APPLICATION OF GENETIC ENGINEERING: in medicine1. associated with the diagnosis of diseases - diagnostic drugs have been developed to detect genetic abnormalities during pregnancy. 2. treatment of diseases. Methods are being developed to treat hereditary diseases by introducing genes with the correct information into cells containing defective genes or by adding new genes that contain substances to fight the disease (gene therapy).

3. Prevention. One of the promising areas of genetic engineering is the cultivation of genes from sick and healthy people in the cells of other living organisms in order to study the molecular basis of hereditary human diseases.

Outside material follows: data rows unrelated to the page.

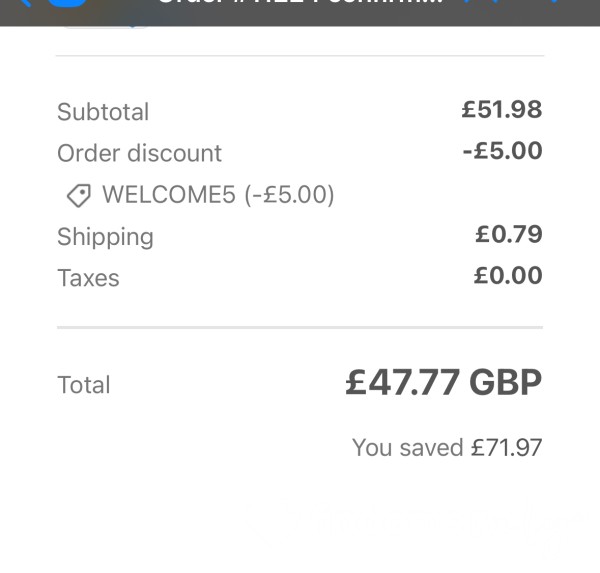The image size is (600, 573).
Task: Tap the rightmost blue header icon
Action: click(555, 2)
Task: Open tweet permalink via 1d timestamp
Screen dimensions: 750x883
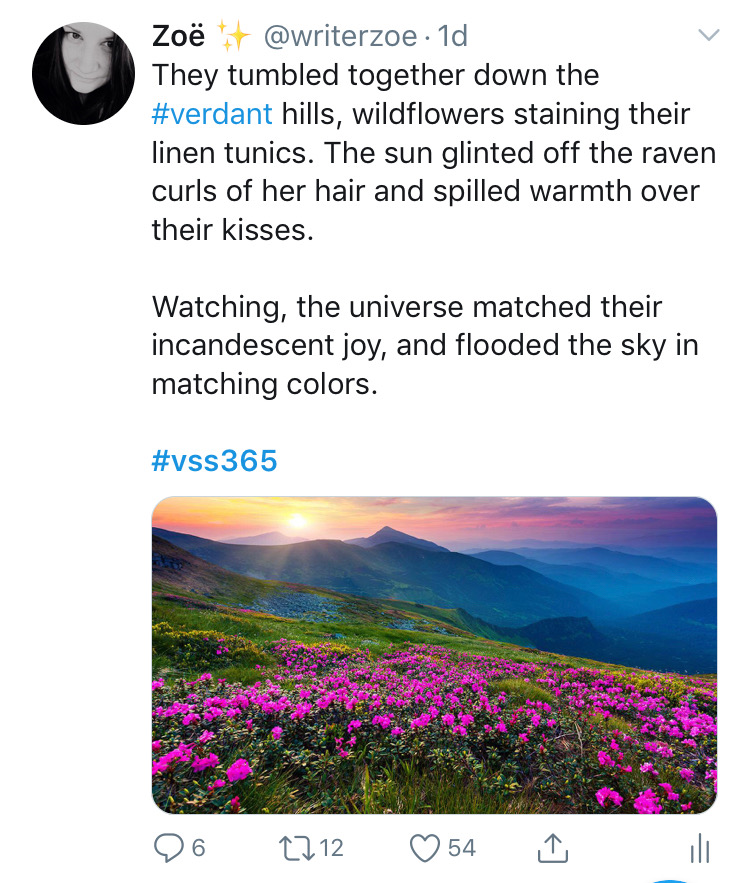Action: tap(453, 36)
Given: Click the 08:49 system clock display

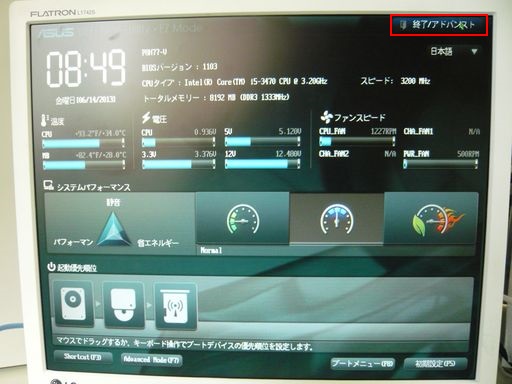Looking at the screenshot, I should 86,69.
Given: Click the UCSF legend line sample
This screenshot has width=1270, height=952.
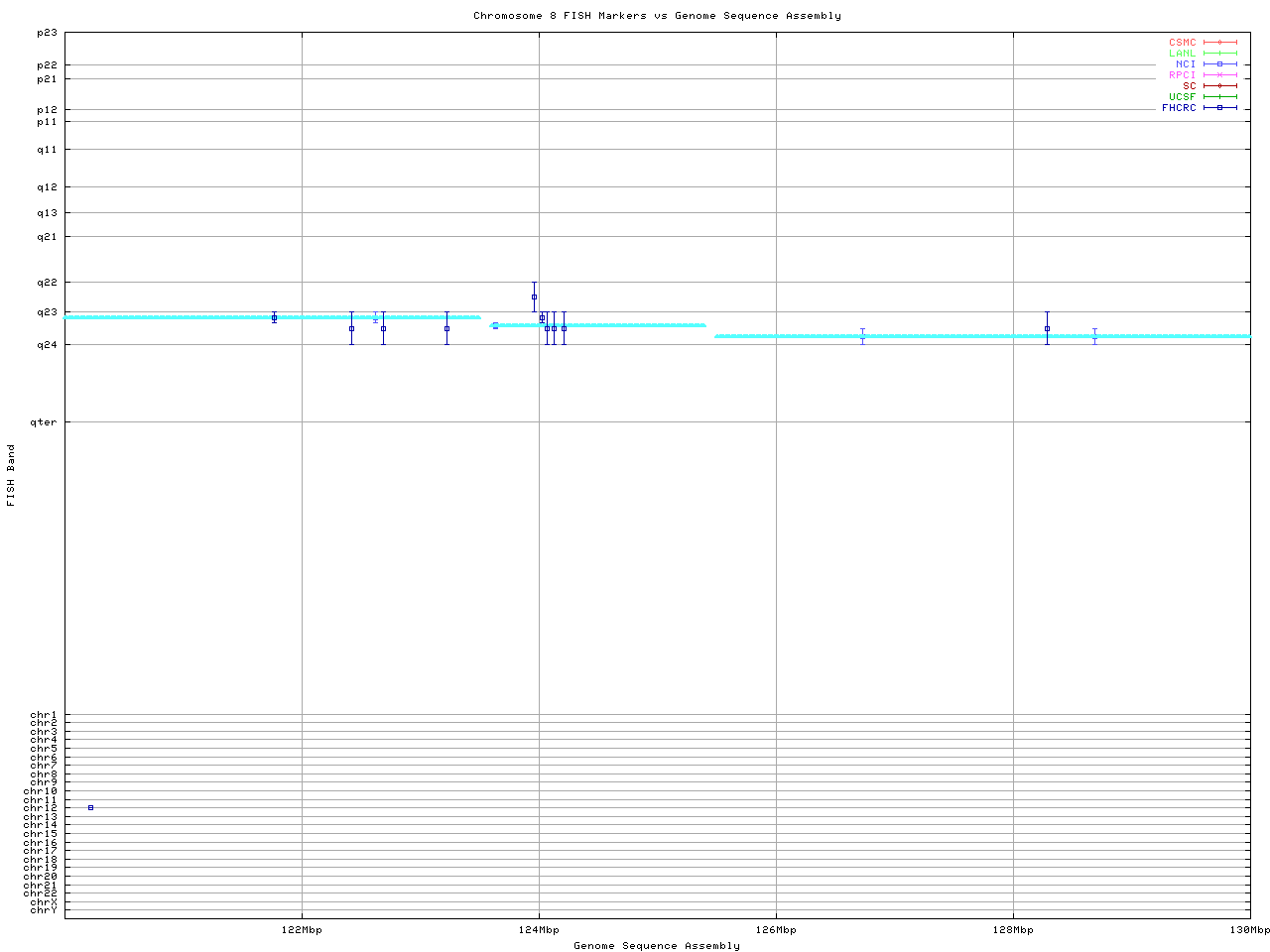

Cloning is a process in which a living being is produced from a single cell taken from another living being.

Genetic engineering lies at the heart of modern biotechnology.

APPLICATION: in medicine and pharmaceuticals (growth hormone, interferon, cloned insulin gene, neuropyptids - brain proteins that regulate biological processes such as sleep, memory, pain, etc.), production of food products from transgenic plants (genetically modified with specified parameters ).

Since 1996, transgenic potatoes, corn, and soybeans have been grown, however, not all scientists are confident in their safety.